== WHAT THE EXERCISE ASKS ==
Can you format the lines of the data below as a JSON list of strings, one string per line, leaving out blank lines?

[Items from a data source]

—————

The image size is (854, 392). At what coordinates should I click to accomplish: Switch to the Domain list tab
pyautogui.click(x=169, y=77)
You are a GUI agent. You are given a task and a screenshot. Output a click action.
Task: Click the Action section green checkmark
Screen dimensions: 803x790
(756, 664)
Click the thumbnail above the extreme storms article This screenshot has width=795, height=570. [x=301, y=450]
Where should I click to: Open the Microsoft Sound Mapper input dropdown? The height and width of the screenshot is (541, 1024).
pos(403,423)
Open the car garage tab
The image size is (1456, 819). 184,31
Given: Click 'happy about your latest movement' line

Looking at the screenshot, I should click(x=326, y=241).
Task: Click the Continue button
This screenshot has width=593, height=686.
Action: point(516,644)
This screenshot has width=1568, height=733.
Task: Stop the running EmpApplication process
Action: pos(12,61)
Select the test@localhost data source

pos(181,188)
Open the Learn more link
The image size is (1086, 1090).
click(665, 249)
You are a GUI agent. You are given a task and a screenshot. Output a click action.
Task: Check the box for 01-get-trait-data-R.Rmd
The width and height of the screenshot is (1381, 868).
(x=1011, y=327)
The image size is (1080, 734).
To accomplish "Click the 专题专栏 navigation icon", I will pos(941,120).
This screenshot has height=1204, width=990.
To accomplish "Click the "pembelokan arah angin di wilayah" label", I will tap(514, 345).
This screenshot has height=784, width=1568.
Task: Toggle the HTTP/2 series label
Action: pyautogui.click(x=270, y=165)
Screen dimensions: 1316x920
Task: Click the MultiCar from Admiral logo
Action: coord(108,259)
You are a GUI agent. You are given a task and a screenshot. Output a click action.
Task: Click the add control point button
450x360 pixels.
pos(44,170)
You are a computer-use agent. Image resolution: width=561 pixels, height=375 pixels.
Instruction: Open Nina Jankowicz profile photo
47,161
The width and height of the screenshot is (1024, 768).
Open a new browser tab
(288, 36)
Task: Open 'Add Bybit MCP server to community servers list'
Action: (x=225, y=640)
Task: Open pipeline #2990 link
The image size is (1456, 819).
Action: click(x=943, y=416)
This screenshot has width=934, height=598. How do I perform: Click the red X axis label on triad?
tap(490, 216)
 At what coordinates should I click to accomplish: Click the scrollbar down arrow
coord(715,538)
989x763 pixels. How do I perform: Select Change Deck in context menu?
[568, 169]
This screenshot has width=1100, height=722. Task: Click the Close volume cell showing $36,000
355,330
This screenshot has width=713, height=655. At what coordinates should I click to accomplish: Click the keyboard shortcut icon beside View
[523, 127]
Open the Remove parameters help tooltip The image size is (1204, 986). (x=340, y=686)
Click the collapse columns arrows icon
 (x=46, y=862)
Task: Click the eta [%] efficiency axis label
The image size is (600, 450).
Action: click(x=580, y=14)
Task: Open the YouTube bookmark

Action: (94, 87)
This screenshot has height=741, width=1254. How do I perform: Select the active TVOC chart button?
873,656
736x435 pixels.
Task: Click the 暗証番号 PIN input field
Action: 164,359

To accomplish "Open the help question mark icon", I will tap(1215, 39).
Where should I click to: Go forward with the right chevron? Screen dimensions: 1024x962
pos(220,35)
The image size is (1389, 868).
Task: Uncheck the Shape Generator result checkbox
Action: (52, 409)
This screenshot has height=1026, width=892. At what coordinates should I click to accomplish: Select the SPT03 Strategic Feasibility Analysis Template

—————

== RESULT OF THE TASK ==
[
  "The image size is (854, 392). At what coordinates should I click to accomplish: Switch to the Domain list tab",
  "pyautogui.click(x=169, y=77)",
  "You are a GUI agent. You are given a task and a screenshot. Output a click action.",
  "Task: Click the Action section green checkmark",
  "Screen dimensions: 803x790",
  "(756, 664)",
  "Click the thumbnail above the extreme storms article This screenshot has width=795, height=570. [x=301, y=450]",
  "Where should I click to: Open the Microsoft Sound Mapper input dropdown? The height and width of the screenshot is (541, 1024).",
  "pos(403,423)",
  "Open the car garage tab",
  "The image size is (1456, 819). 184,31",
  "Given: Click 'happy about your latest movement' line",
  "Looking at the screenshot, I should click(x=326, y=241).",
  "Task: Click the Continue button",
  "This screenshot has width=593, height=686.",
  "Action: point(516,644)",
  "This screenshot has width=1568, height=733.",
  "Task: Stop the running EmpApplication process",
  "Action: pos(12,61)",
  "Select the test@localhost data source",
  "pos(181,188)",
  "Open the Learn more link",
  "The image size is (1086, 1090).",
  "click(665, 249)",
  "You are a GUI agent. You are given a task and a screenshot. Output a click action.",
  "Task: Check the box for 01-get-trait-data-R.Rmd",
  "The width and height of the screenshot is (1381, 868).",
  "(x=1011, y=327)",
  "The image size is (1080, 734).",
  "To accomplish \"Click the 专题专栏 navigation icon\", I will pos(941,120).",
  "This screenshot has height=1204, width=990.",
  "To accomplish \"Click the \"pembelokan arah angin di wilayah\" label\", I will tap(514, 345).",
  "This screenshot has height=784, width=1568.",
  "Task: Toggle the HTTP/2 series label",
  "Action: pyautogui.click(x=270, y=165)",
  "Screen dimensions: 1316x920",
  "Task: Click the MultiCar from Admiral logo",
  "Action: coord(108,259)",
  "You are a GUI agent. You are given a task and a screenshot. Output a click action.",
  "Task: Click the add control point button",
  "450x360 pixels.",
  "pos(44,170)",
  "You are a computer-use agent. Image resolution: width=561 pixels, height=375 pixels.",
  "Instruction: Open Nina Jankowicz profile photo",
  "47,161",
  "The width and height of the screenshot is (1024, 768).",
  "Open a new browser tab",
  "(288, 36)",
  "Task: Open 'Add Bybit MCP server to community servers list'",
  "Action: (x=225, y=640)",
  "Task: Open pipeline #2990 link",
  "The image size is (1456, 819).",
  "Action: click(x=943, y=416)",
  "This screenshot has width=934, height=598. How do I perform: Click the red X axis label on triad?",
  "tap(490, 216)",
  " At what coordinates should I click to accomplish: Click the scrollbar down arrow",
  "coord(715,538)",
  "989x763 pixels. How do I perform: Select Change Deck in context menu?",
  "[568, 169]",
  "This screenshot has width=1100, height=722. Task: Click the Close volume cell showing $36,000",
  "355,330",
  "This screenshot has width=713, height=655. At what coordinates should I click to accomplish: Click the keyboard shortcut icon beside View",
  "[523, 127]",
  "Open the Remove parameters help tooltip The image size is (1204, 986). (x=340, y=686)",
  "Click the collapse columns arrows icon",
  " (x=46, y=862)",
  "Task: Click the eta [%] efficiency axis label",
  "The image size is (600, 450).",
  "Action: click(x=580, y=14)",
  "Task: Open the YouTube bookmark",
  "Action: (94, 87)",
  "This screenshot has height=741, width=1254. How do I perform: Select the active TVOC chart button?",
  "873,656",
  "736x435 pixels.",
  "Task: Click the 暗証番号 PIN input field",
  "Action: 164,359",
  "To accomplish \"Open the help question mark icon\", I will tap(1215, 39).",
  "Where should I click to: Go forward with the right chevron? Screen dimensions: 1024x962",
  "pos(220,35)",
  "The image size is (1389, 868).",
  "Task: Uncheck the Shape Generator result checkbox",
  "Action: (52, 409)",
  "This screenshot has height=1026, width=892. At what coordinates should I click to accomplish: Select the SPT03 Strategic Feasibility Analysis Template"
]